YEARS AGO
Today is Thursday, Oct. 16, the 289th day of 2014. There are 76 days left in the year.
ASSOCIATED PRESS
On this date in:
1859: Radical abolitionist John Brown leads a group of 21 men in a raid on Harpers Ferry in western Virginia. (Ten of Brown’s men were killed and five escaped. Brown and six followers were captured; all were executed.)
1793: During the French Revolution, Marie Antoinette, the queen of France, is beheaded.
1934: Chinese Communists, under siege by the Nationalists, begin their “long march” lasting a year from southeastern to northwestern China.
1939: The comedy “The Man Who Came to Dinner,” by George S. Kaufman and Moss Hart, opens on Broadway.
1943: Chicago Mayor Edward J. Kelly officially opens the city’s new subway system during a ceremony at the State and Madison street station.
1962: President John F. Kennedy is informed that reconnaissance photographs have revealed the presence of missile bases in Cuba.
1964: China sets off its first atomic bomb, code-named “596,” on the Lop Nur Test Ground.
1969: The New York Mets cap their miracle season by winning the World Series, defeating the Baltimore Orioles, 5-3, in Game 5 played at Shea Stadium.
1978: The College of Cardinals of the Roman Catholic Church chooses Cardinal Karol Wojtyla to be the new pope; he takes the name John Paul II.
1984: Anglican Bishop Desmond Tutu is named winner of the Nobel Peace Prize for his decades of non-violent struggle for racial equality in South Africa.
VINDICATOR FILES
1989: Youngstown real estate tax delinquencies increase by $2 million in a year, and Auditor George Tablack says a 14.5-mill city school levy increased taxes by 27 percent and “acted as a stimulus to nonpayment.”
Claudia Sansone, president of the International Peace Race board of directors, says eliminating the traditional 25K race was necessary in order to refine the 10K race and attract world-caliber competition to Youngstown.
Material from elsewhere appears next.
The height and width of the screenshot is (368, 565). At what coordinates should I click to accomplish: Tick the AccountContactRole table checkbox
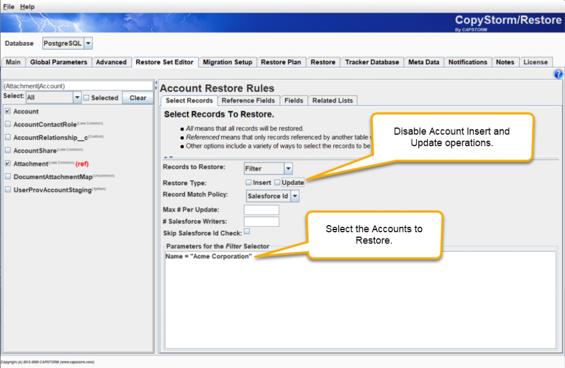(8, 124)
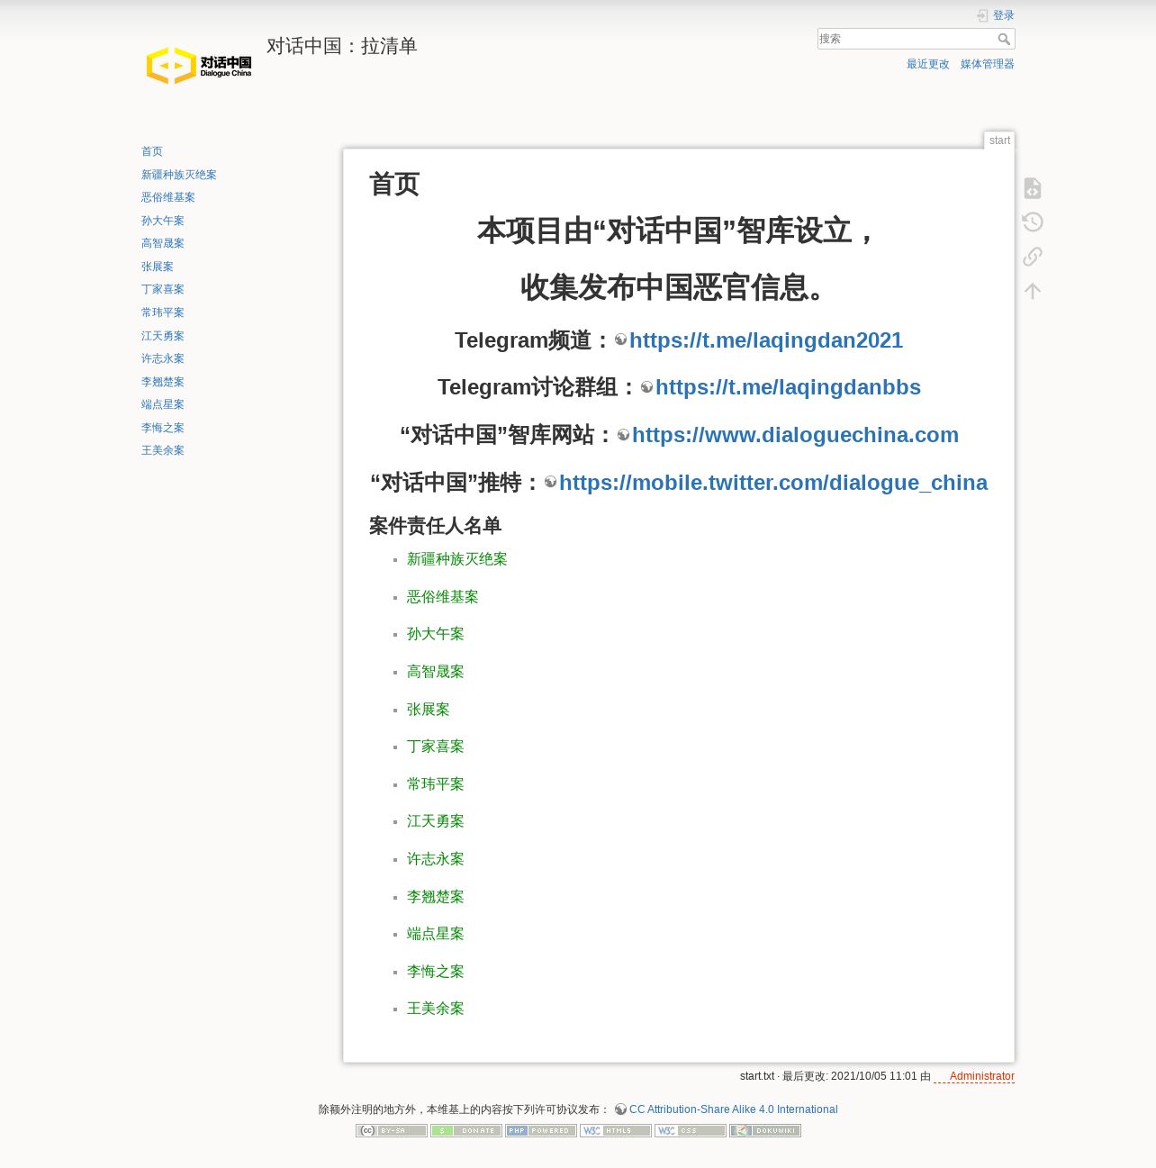The width and height of the screenshot is (1156, 1168).
Task: Open 新疆种族灭绝案 in the main list
Action: (x=457, y=559)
Two Ohio Edison cables that feed WFMJ-TV fail a half hour after the beginning of the Browns-Steelers game, interrupting the broadcast until 7:15 p.m., minutes before the game ended (with a 17-7 Steelers win).
1974: Girard City Council tables an ordinance creating the position of full-time mayor.
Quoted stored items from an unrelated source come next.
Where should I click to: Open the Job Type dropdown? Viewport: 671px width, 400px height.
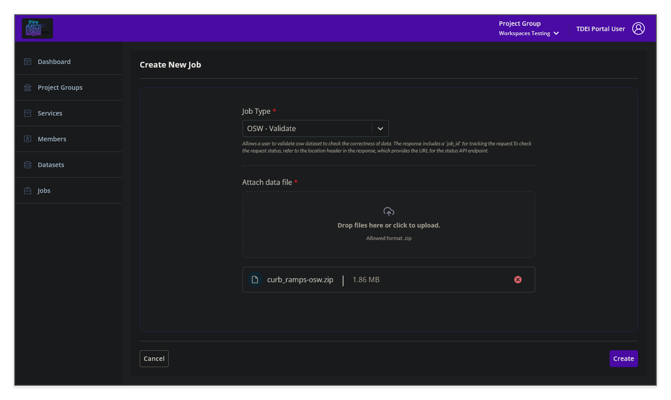(315, 128)
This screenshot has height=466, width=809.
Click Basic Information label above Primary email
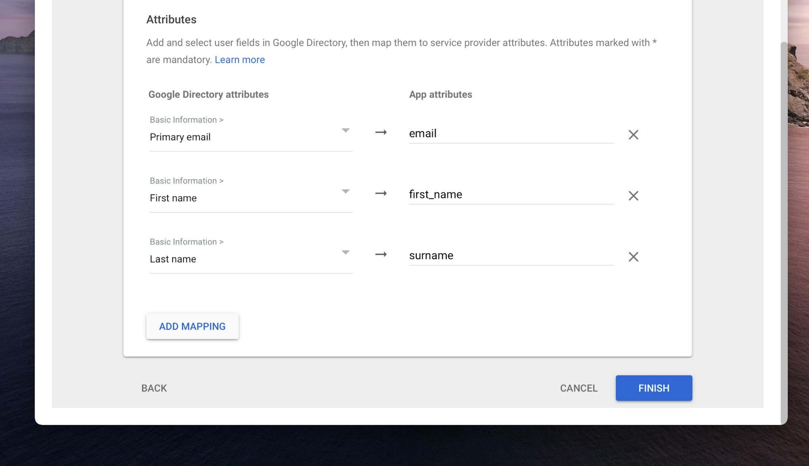click(x=186, y=119)

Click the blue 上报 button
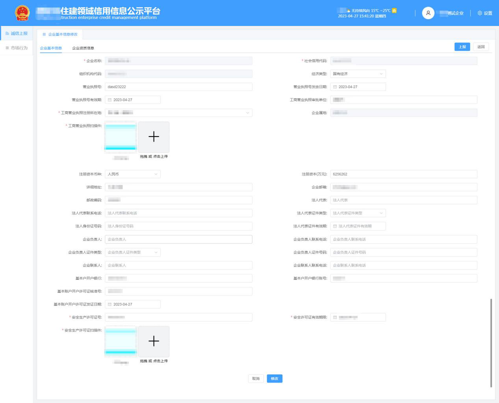[462, 47]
William Cossler Jr., member of the state board of education from Youngstown, says there is little chance of the Western Reserve Transit Authority getting more than the $43 per pupil it is getting to provide transportation for Youngstown City School District students.
The Youngstown district is being revitalized as one of the country’s top steelmaking centers, with Lykes-Youngstown Corp. spending more than $50 million for its new Campbell oxygen steelmaking facility, Joseph T. Lykes Jr., Lykes-Youngstown CEO, says during a meeting of 600 Youngstown Sheet & Tube Co. supervisors at the Maronite Center.
1964: At its final campaign meeting, the United Appeal reports total contributions of $1.5 million, a record high, but about 8 percent short of its goal.
The St. Louis Cardinals win their first World Series championship in 18 years, beating the New York Yankees, 7-5, in the seventh game.
1939: Major Gen. Julian Schley, chief of army engineers, says at the 21st annual convention of the Mississippi Valley Association meeting in St. Louis that waterway transportation is vital in times of national emergency, such as war.
An automatic parachute opener invented by Dr. Eugene Laurisin of Youngstown, will be given its final test at the municipal airport in Conneaut.
Dr. Barclay Acheson, associate editor of the Reader’s Digest, will address the Youngstown Junior Chamber of Commerce and the Mahoning Valley Foreman’s Club on “Freedom ... the Mental Climate for Progress.”